> [Stated task]: Replace "Collapse" with "Expand" in the listing below, between the lines holding "Open the Notifications bell icon" and "click(x=11, y=16)", inclusive, and give only those lines with nothing else changed. Leave the pictures out.

> [Given entries]:
=======

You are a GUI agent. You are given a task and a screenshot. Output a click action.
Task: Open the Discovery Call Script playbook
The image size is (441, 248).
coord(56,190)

=======

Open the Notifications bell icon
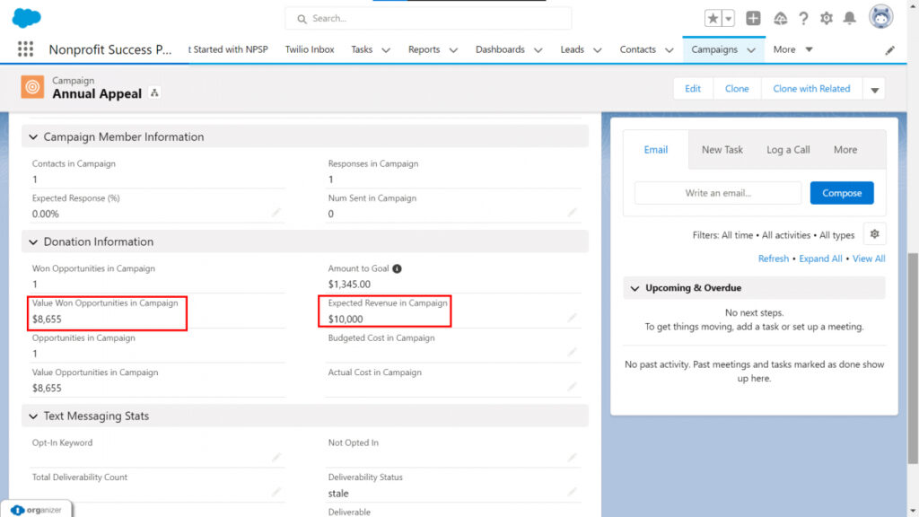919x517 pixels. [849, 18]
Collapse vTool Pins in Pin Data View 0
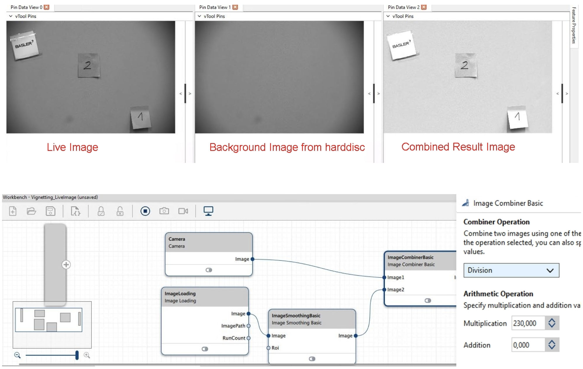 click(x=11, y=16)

=======

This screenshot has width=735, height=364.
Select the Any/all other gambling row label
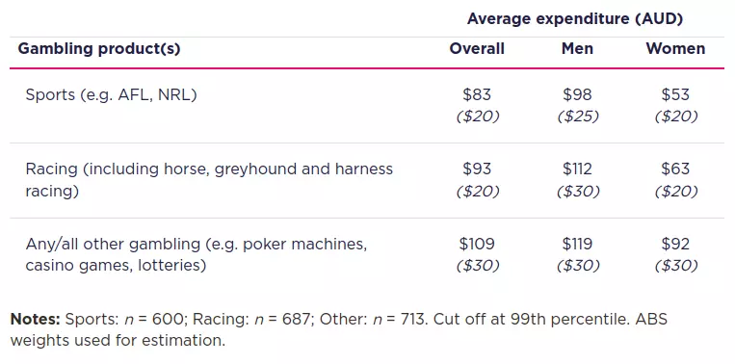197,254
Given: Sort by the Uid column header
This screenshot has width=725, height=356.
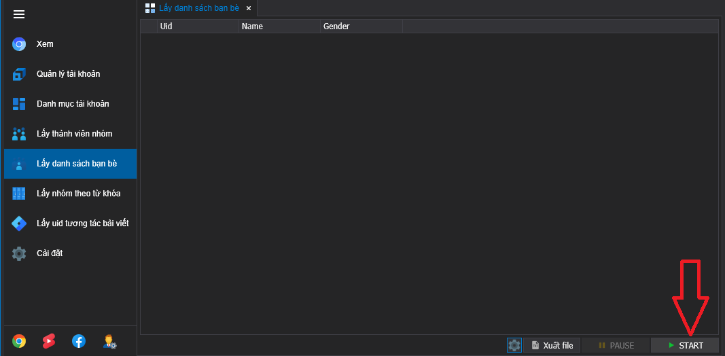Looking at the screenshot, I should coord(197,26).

=======

> [Result of the exercise]:
Open the Notifications bell icon
919x517 pixels. [849, 18]
Expand vTool Pins in Pin Data View 0
 click(x=11, y=16)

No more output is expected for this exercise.